REQUIREMENT: What is needed here is an exact repetition of the records below, beginning at the line that has "Task: Open the 帮助 menu" and stopping after the line that has "Image resolution: width=1200".

Data records:
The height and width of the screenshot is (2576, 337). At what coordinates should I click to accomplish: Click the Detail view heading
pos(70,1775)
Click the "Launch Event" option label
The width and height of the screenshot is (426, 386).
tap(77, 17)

---

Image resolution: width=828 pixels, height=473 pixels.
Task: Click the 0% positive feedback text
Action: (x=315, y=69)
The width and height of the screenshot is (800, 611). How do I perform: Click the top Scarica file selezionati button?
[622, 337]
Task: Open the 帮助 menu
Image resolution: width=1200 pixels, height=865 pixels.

TASK SOLUTION:
Task: Open the 帮助 menu
Image resolution: width=1200 pixels, height=865 pixels.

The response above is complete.